*Brief*: Look through the data below. Show each line where the string "Given" occurs.

*Input data*:
● ● ● ● ●
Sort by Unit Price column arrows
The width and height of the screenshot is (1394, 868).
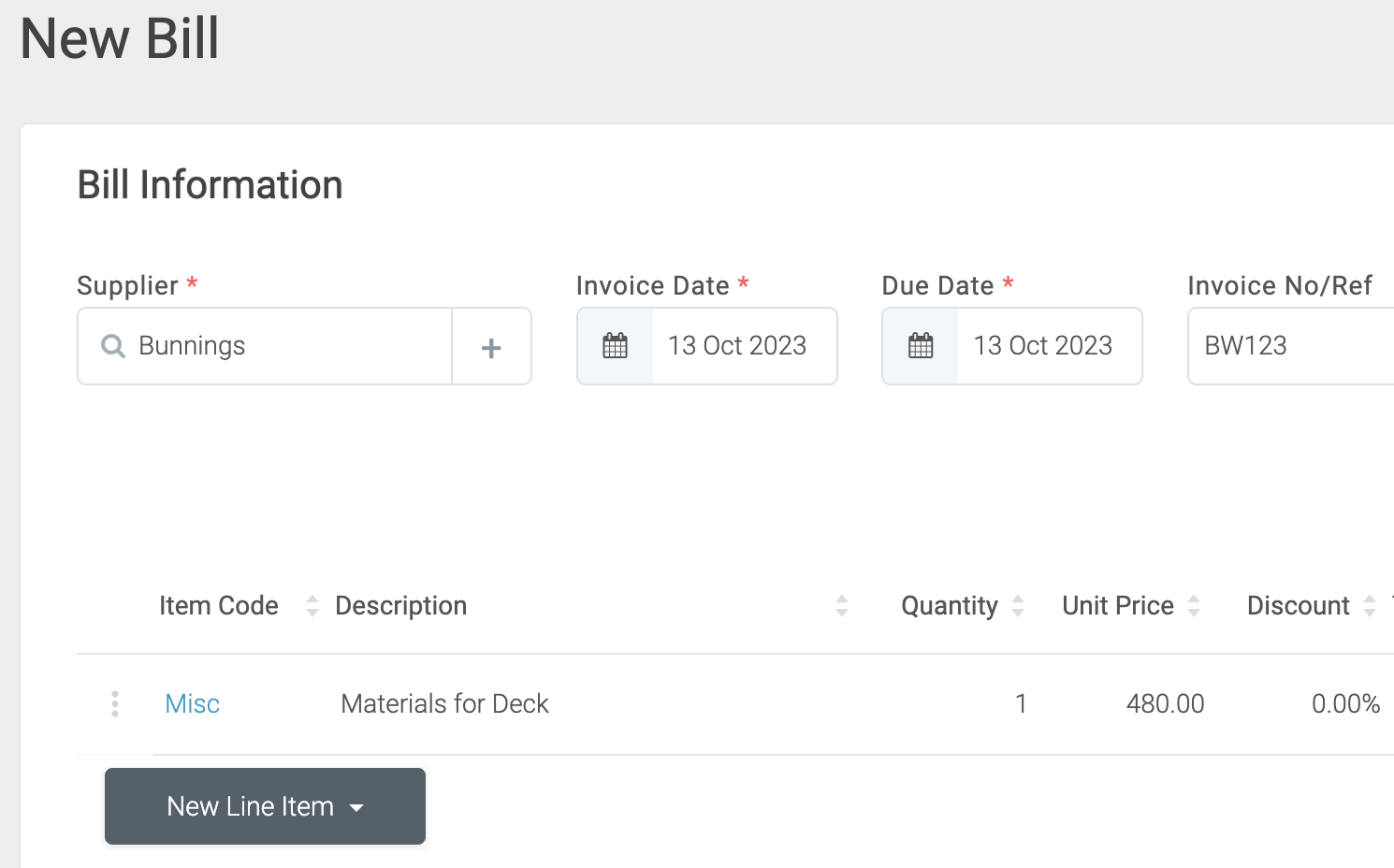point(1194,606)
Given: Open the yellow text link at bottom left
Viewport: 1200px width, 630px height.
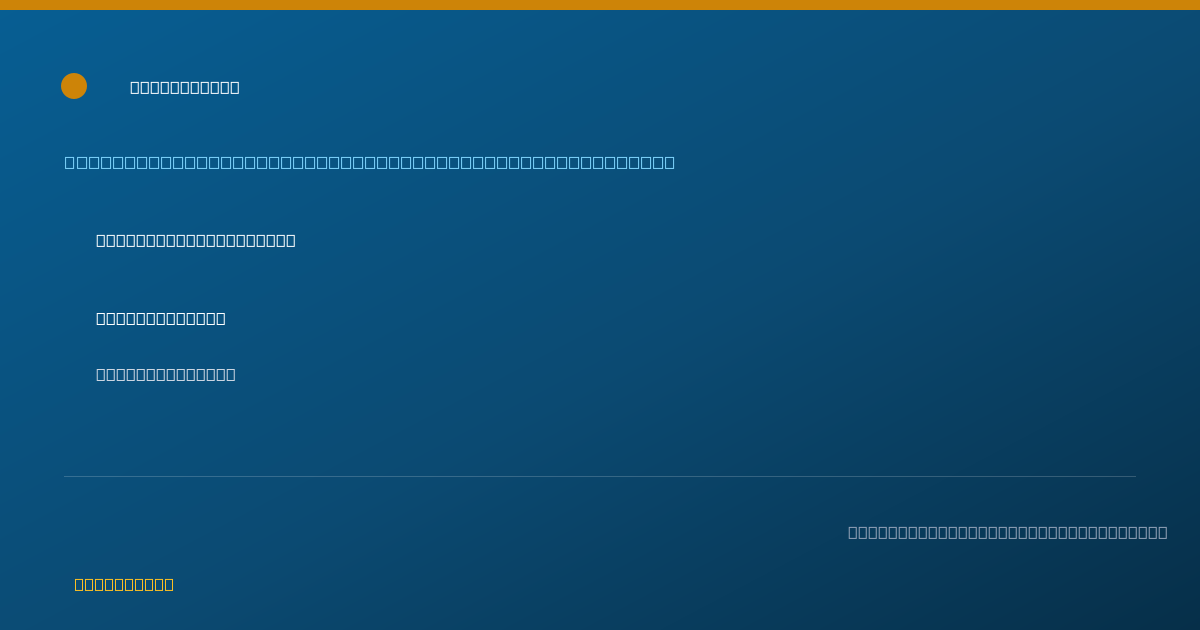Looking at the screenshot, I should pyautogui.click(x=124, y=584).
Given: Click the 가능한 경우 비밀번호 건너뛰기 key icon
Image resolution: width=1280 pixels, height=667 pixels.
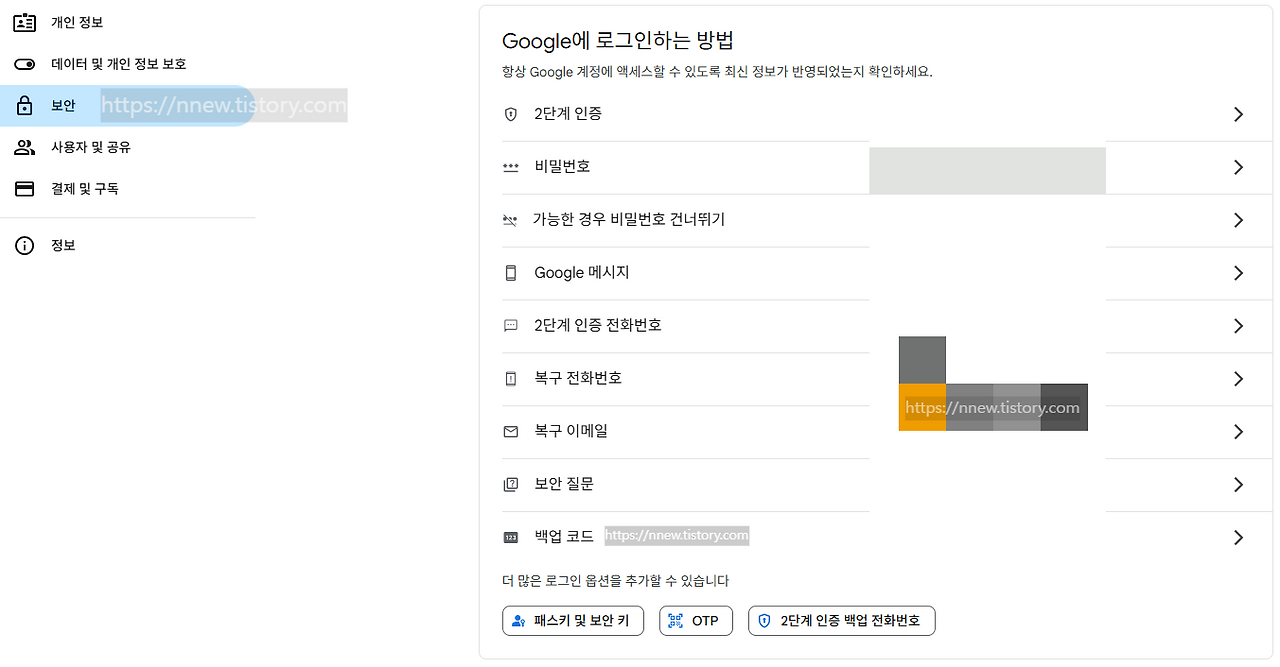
● ● ● ● ●
*Solution to the problem*:
Given: Open the yellow text link at bottom left
Given: Click the 가능한 경우 비밀번호 건너뛰기 key icon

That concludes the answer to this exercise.